Table 1: Example Traceability Matrix (Class II Bone Screw)
| ID | User Need | Design Input (Spec) | Design Output (Drawing/Spec) | Verification (Test Method) | Validation (User Test) |
| R.1 | The surgeon must be able to drive the screw without stripping the head. | DI.1.0: Driver interface shall withstand 5.0 Nm of torque without deformation. | DO.1.0: Dwg 101, Hexalobe Recess Dimensions per ISO 10664. | Ver.1.0: Torsional Yield Test (ASTM F543). | Val.1.0: Simulated Use: Cadaver lab with orthopedic surgeons. |
| R.2 | The implant must not corrode inside the body. | DI.2.0: Material shall be Ti-6Al-4V ELI per ASTM F136. | DO.2.0: BOM Item 304, Raw Material Certs. | Ver.2.0: Chemical Analysis & Passivation Verification (ASTM F86). | Val.2.0: Biocompatibility Assessment (ISO 10993-1). |
| R.3 | The sterile barrier must remain intact during shipping. | DI.3.0: Seal strength shall be > 1.0 lb/in. | DO.3.0: Tyvek Pouch Spec #405. | Ver.3.0: Peel Strength Test (ASTM F88). | Val.3.0: Distribution Simulation (ASTM D4169) & Shelf Life. |
Litigation Context
When analyzing a medical device file in the context of a product liability claim or patent dispute, technical experts and counsel typically focus on the continuity of the V&V process.
Relevant documents often examined include:
- The Design History File (DHF): To establish the chronology of testing.
- Verification Protocols and Reports: To assess if the sample size was statistically significant and if the acceptance criteria were defined prior to testing.
- Validation Reports: To determine if the testing environment adequately simulated the actual conditions of use.
- Non-Conformance Reports (NCRs): To identify if any failures occurred during V&V and if they were technically justified or if the design was altered in response.

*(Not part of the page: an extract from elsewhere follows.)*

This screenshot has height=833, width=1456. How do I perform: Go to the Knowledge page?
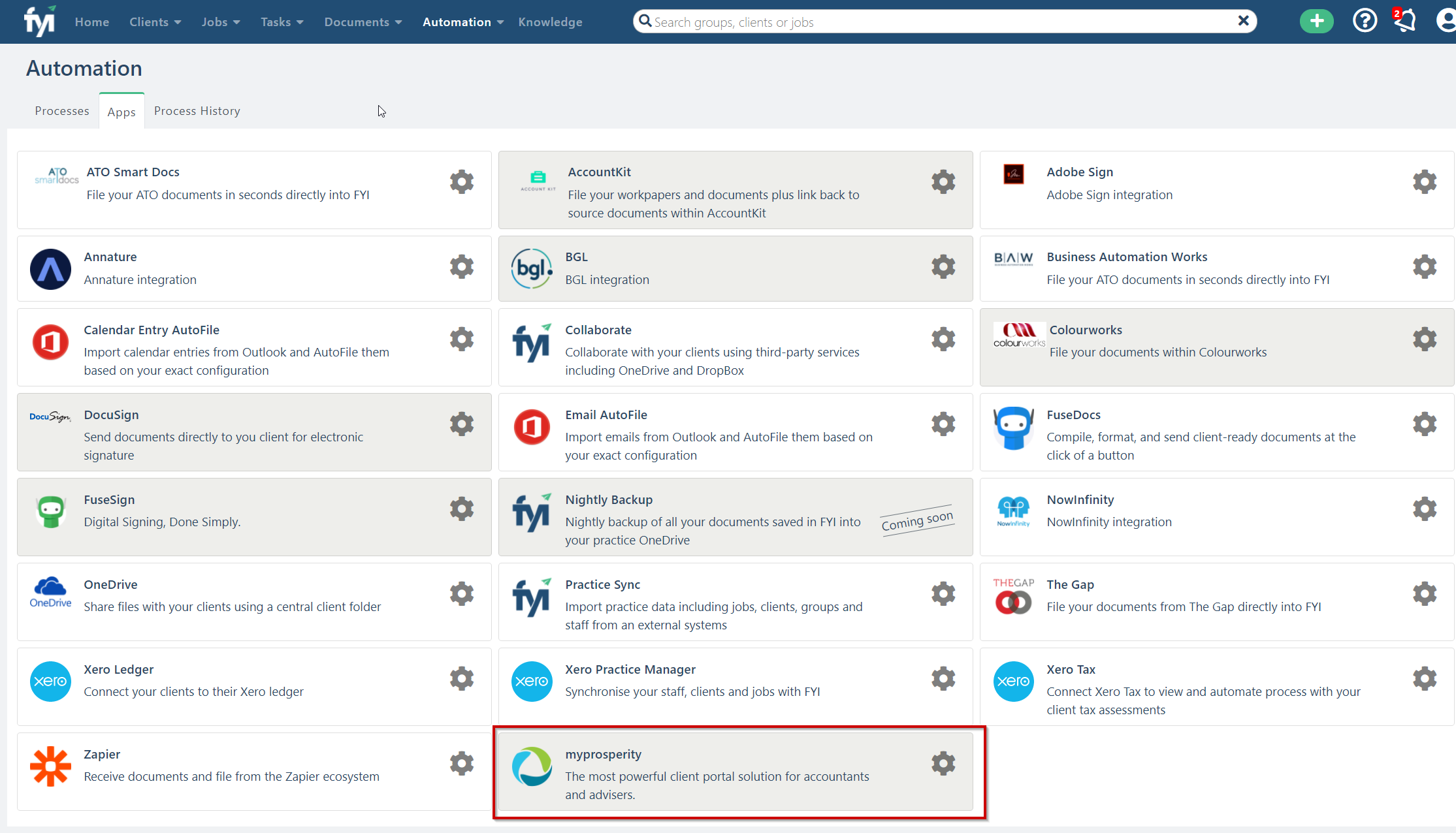pyautogui.click(x=550, y=22)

Additionally, experts often examine when specific tests were conducted relative to design changes, manufacturing process modifications, or the reporting of adverse events. The temporal sequence of V&V activities can reveal whether validation was truly completed before commercial distribution or whether it was conducted retrospectively, a significant regulatory and liability consideration.
Document Availability and Discovery Considerations
Under 21 CFR 820.180 (General Requirements) and 21 CFR 820.186 (Quality System Record), manufacturers are required to maintain Design History Files and associated verification and validation documentation as part of their quality system records. These documents must be made readily available during FDA inspections and audits.

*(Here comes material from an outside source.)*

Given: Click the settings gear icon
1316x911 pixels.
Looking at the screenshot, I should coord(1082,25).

Specifically, 21 CFR 820.180 requires that quality system records “shall be readily available for review and copying by the Food and Drug Administration.” Given this regulatory mandate, manufacturers maintain these records in organized, retrievable systems as a matter of routine business practice.
Consequently, requests for DHF documentation, verification protocols, validation reports, and traceability matrices during litigation discovery typically do not constitute an undue burden. These are not documents that require reconstruction or special compilation. They are maintained in the ordinary course of business to satisfy ongoing regulatory obligations. The organizational systems required for FDA readiness directly facilitate production in response to discovery requests.
Furthermore, FDA Form 483 observations and Warning Letters frequently cite inadequate document control or inability to promptly produce design control records. A manufacturer’s claim of difficulty in producing such records during discovery may itself raise questions about Quality System compliance.